The genetic material of humans is contained on 23 pairs of chromosomes in the nucleus of each somatic cell. 22 pairs are autosomes and 1 pair is the sex chromosomes. Human females inherit 2 X sex chromosomes while males inherit 1 X and 1 Y chromosome.
Cytogeneticists examine chromosome structure, seek out causes of chromosomal abnormalities, and study how chromosome structure relates to an individual's phenotype (appearance and biochemical traits). Abnormalities in chromosomes can result in early embryonic death, congenital defects, development of cancer, and infertility or sterility.
Studies of chromosomes begin with the extraction of chromosomes from cells. Chromosomes are then placed on a glass slide, stained with dye, and examined under a microscope. Each chromosome pair is assigned a number (from 1 to 22, then X and Y) that is based on staining pattern and length. A karyotype is a representation of a person's chromosomes. The chromosomes are shown in pairs and arranged in order of decreasing size. Individual genes cannot be seen on karyotypes.

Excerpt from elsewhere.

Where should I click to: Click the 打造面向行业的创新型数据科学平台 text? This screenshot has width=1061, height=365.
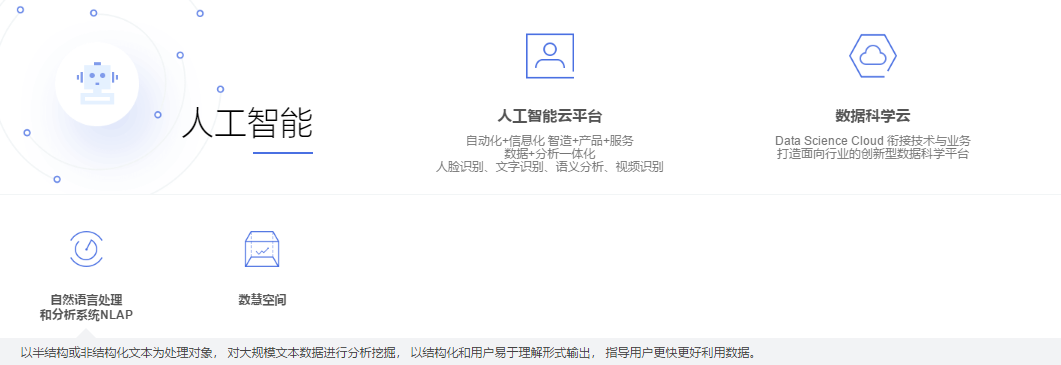point(872,154)

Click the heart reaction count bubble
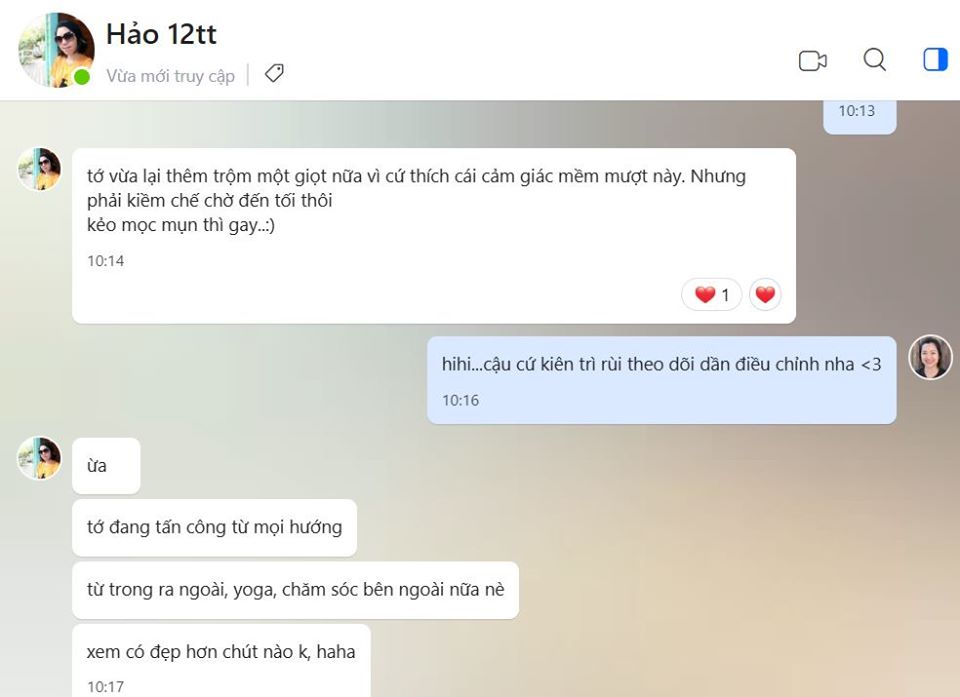(711, 295)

What to look for in a human karyotype
- Are there 46 chromosomes?
- Is there one pair of each autosome and 1 pair of sex chromosomes?
- Are there any deletions, rearrangements, or other abnormalities in the chromosomes?
Chromosomal notation: Karyotypes are presented in a standard form. First, the total number of chromosomes is given, followed by a comma, and the sex chromosome constitution.
Normal human female is designated as 46, XX
Human male with an extra chromosome 15 is designated as 47, XY, 15+
Human female with an extra X chromosome is designated as 47, XXX
There are many disorders that can be diagnosed by examining chromosomes. In Down syndrome, an extra chromosome 21 is present. In Turner syndrome, a sex chromosome is missing so that the individual has 45 total chromosomes. Fragile X syndrome, the most common inherited cause of mental retardation, takes its name from the appearance of the X chromosome.